Rachel Gluck's play, performed beautifully by Colleen Hughes, is topical in its message and highly choreographed in its performance.

Colleen Hughes in “Magdalene,” through April 22 at the Adrienne Theatre.
Colleen Hughes in “Magdalene,” through April 22 at the Adrienne Theatre.Read moreAshley Smith/ Wide Eyed Photography

The last time I saw the Tribe of Fools was their terrific production Fishtown: A Hipster Noir.  Like that show, their new production, Magdalene, by Rachel Gluck, is topical in its message and highly choreographed in its performance. But unlike Fishtown, Magdalene (through April 22 at the Adrienne Theatre) is dead serious; some humor would go a long way to leavening this show that seems more a feminist sermon than a play.

The central figure – the only figure – narrates the entire story. It is rare that a performer is skilled as both an actor and a dancer, and Colleen Hughes delivers the play with a clear voice and fluid grace.  Mary Magdalene is, she tells us, "the 13th saint," the Biblical woman who knew Jesus, here called "The Teacher." She hung out with all the apostles, who turn out to be heavy drinkers and great dancers. It was Peter who turned conservative, who preached a hard line in a movement leaving no room for women with radical ideas, Peter who wanted global domination by creating "the world's most powerful cult."

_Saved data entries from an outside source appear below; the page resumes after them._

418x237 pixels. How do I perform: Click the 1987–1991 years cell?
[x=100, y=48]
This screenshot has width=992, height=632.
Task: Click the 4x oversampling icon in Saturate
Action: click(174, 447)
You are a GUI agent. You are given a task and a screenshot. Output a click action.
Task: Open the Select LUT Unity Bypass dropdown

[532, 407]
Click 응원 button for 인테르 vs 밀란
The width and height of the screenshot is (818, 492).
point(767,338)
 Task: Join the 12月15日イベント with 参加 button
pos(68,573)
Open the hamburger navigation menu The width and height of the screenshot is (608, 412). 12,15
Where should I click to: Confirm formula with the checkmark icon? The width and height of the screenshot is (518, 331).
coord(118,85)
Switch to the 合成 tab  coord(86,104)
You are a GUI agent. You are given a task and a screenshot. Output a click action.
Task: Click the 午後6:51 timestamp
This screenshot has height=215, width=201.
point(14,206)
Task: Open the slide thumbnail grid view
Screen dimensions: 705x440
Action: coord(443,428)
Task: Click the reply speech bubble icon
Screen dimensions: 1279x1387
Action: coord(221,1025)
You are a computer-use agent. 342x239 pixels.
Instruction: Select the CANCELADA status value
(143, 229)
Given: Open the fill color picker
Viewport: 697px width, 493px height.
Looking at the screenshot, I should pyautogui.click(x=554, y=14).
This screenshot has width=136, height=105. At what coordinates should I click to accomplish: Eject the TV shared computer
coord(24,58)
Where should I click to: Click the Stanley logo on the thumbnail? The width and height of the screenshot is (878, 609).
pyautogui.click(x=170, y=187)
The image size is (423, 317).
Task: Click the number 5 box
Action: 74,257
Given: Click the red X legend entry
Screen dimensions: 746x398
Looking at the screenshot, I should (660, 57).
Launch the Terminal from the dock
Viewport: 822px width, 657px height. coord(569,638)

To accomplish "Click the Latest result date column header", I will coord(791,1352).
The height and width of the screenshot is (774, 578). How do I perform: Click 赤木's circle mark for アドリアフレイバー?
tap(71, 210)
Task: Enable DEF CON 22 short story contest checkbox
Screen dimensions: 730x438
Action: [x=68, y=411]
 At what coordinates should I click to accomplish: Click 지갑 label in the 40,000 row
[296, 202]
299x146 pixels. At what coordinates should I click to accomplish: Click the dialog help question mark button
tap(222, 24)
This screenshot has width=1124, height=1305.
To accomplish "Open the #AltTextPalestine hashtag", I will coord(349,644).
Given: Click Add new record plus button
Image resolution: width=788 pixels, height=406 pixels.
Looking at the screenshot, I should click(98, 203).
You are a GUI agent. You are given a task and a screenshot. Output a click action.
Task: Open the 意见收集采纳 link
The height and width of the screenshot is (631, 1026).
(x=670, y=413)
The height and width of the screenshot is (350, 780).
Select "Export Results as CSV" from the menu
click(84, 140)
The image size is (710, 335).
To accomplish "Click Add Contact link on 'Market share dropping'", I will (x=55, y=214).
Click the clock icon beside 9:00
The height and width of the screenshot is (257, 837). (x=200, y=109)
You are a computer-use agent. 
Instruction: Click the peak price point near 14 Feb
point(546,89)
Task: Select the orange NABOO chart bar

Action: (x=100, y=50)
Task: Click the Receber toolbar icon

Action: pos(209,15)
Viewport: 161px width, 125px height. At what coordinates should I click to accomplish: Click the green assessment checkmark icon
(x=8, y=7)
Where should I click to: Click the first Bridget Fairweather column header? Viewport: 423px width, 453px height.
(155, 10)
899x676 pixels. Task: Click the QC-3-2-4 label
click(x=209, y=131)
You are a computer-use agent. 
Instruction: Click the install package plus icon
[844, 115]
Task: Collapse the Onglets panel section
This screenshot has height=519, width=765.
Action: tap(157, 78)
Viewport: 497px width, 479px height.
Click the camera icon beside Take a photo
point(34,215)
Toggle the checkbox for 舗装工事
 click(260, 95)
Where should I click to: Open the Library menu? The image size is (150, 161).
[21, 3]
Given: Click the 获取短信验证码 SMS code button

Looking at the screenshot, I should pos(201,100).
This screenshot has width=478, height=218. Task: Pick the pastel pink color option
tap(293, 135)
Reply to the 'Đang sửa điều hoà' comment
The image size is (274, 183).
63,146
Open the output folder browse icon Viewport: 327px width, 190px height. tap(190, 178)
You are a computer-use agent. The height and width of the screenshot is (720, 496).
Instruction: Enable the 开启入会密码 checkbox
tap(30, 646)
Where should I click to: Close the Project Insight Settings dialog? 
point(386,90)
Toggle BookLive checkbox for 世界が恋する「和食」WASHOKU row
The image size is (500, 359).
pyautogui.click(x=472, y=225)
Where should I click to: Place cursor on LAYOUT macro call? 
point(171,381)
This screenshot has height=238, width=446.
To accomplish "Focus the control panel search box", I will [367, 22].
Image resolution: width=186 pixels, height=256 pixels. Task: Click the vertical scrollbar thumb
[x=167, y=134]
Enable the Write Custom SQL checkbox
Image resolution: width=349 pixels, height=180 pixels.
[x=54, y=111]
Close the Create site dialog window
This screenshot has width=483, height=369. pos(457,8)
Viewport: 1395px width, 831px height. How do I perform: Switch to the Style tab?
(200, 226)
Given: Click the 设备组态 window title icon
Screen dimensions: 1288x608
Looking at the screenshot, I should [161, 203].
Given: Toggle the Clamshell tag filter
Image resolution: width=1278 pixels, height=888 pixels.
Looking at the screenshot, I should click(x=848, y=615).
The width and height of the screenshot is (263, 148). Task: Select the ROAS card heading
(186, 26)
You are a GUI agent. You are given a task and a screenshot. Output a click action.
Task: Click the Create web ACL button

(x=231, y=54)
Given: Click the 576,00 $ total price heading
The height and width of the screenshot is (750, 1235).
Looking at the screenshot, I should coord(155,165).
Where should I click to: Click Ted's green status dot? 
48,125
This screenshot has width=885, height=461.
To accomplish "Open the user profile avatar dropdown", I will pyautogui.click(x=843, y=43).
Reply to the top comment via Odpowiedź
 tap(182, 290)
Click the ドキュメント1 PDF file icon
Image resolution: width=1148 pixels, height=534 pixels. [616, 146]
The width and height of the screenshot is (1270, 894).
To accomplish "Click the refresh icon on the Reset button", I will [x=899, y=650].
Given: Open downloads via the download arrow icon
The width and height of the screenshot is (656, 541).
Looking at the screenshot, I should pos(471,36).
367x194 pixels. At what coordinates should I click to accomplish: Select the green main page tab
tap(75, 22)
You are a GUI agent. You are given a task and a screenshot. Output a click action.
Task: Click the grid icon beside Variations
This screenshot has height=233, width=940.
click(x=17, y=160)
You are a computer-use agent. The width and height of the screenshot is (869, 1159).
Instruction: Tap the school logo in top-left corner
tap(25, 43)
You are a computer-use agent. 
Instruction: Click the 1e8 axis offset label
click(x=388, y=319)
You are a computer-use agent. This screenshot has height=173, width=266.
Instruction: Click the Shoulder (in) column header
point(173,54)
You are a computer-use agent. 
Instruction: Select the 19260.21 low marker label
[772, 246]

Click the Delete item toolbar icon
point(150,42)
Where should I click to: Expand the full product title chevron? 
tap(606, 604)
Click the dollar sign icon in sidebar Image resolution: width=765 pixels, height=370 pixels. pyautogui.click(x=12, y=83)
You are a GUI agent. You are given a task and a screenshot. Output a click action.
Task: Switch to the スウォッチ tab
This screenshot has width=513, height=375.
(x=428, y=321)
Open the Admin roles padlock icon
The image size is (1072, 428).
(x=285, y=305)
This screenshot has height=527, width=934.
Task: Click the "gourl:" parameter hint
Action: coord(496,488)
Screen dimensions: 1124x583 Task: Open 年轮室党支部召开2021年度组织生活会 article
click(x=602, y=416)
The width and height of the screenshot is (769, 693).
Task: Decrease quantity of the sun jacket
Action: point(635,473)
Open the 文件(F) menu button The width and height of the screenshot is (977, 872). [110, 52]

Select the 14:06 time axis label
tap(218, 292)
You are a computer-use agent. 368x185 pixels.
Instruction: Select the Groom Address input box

The central idea of the story is that Mary Magdalene embodies all women through the centuries, including a Jew from New Rochelle, a French woman with a shaved head who was branded as a German collaborator during World War I, and the lesbians, "the Lavender Menace" that Betty Friedan and the NOW movement scorned, and so on and so on. Each name is intoned as Hughes points out their offerings of jewelry, flowers, books, and "the occasional baby," all arranged with lit candles, making the stage a lovely altar to women's rights. (Much credit here goes to Doug Greene's set and properties design.)

Brenna Geffers, the show's director, fills the hour with music, fragments of off-stage male voices, and with enough motion to keep it from becoming static (although eventually I found the gestures and inflections repetitive).

Mary Magdalene and, by implication, all the outraged women who came after her, will lead the revolution for their era, demanding equality and the rights that have been denied women for 2,000 years. Nothing is said about the thousands of years preceding Christianity, but never mind; women were hardly well off in ancient Greece, either.  Perhaps Mary Magdalene was one of the many preceding her and not the first, but such a notion would undermine Gluck's Judeo-Christian framework.

The play ends perfectly with "They can't shut her up," a nicely pointed reference honoring Sen. Elizabeth Warren's tenacity; "nevertheless, she persisted."